An incredibly rich and moist pound cake, made tender with the addition of cream cheese and packed with the tropical flavor of coconut. This dense, buttery cake is a true classic.
Author
Unknown
Recipe
| Measurements | Ingredients |
|---|---|
| 1/2 cup | Butter or Margarine, softened |
| 1/2 cup | Shortening |
| 1 (8 ounce) package | Cream Cheese, softened |
| 3 cups | Sugar |
| 6 | Eggs |
| 3 cups | All-purpose Flour |
| 1/4 teaspoon | Baking Soda |
| 1/4 teaspoon | Salt |
| 1 (6 ounce) package | Frozen Coconut, thawed |
| 1 teaspoon | Vanilla Extract |
| 1 teaspoon | Coconut Extract |
Instructions
- Preheat the oven to 350°F. Generously grease and flour a 10-inch tube pan.
- In a large bowl, cream the butter, shortening, and cream cheese together with an electric mixer.
- Gradually add the sugar, beating at medium speed until the mixture is light and fluffy.
- Add the eggs, one at a time, beating well after each addition.
- In a separate bowl, combine the flour, baking soda, and salt.

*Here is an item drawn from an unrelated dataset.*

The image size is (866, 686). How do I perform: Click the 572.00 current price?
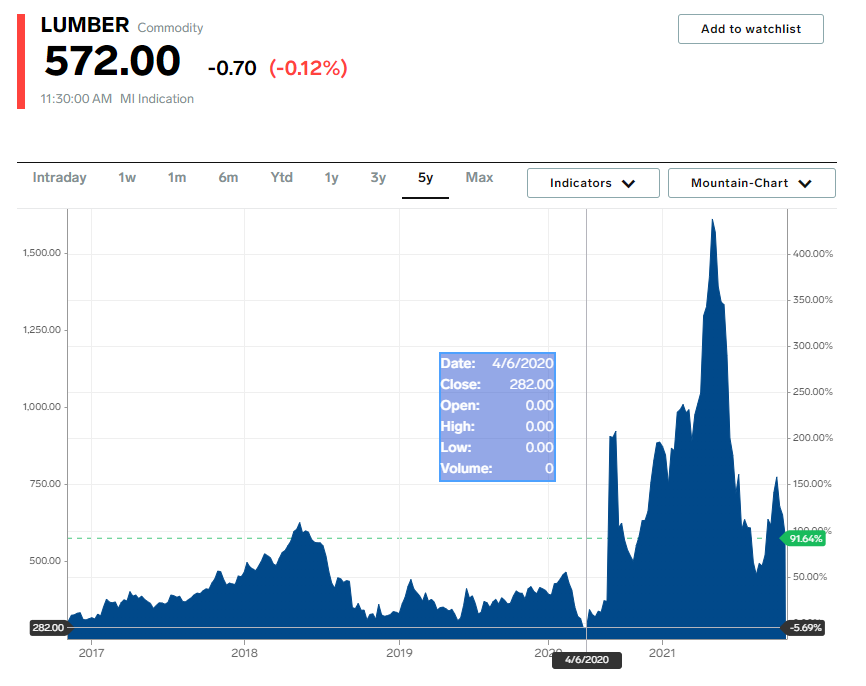112,62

- With the mixer on low speed, add the dry ingredients to the creamed mixture, stirring just until blended.
- Stir in the thawed coconut and both the vanilla and coconut extracts.
- Spoon the thick batter into the prepared pan and spread evenly.
- Bake for 1 hour and 15 minutes, or until a long wooden skewer inserted into the center comes out clean.
- Let the cake cool in the pan for 10 to 15 minutes.
- Remove the cake from the pan and let it cool completely on a wire rack.
Note
The top of the recipe card has a handwritten suggestion: “add Black Walnuts?” This would be a delicious addition; fold in about 1 cup of chopped black walnuts along with the coconut.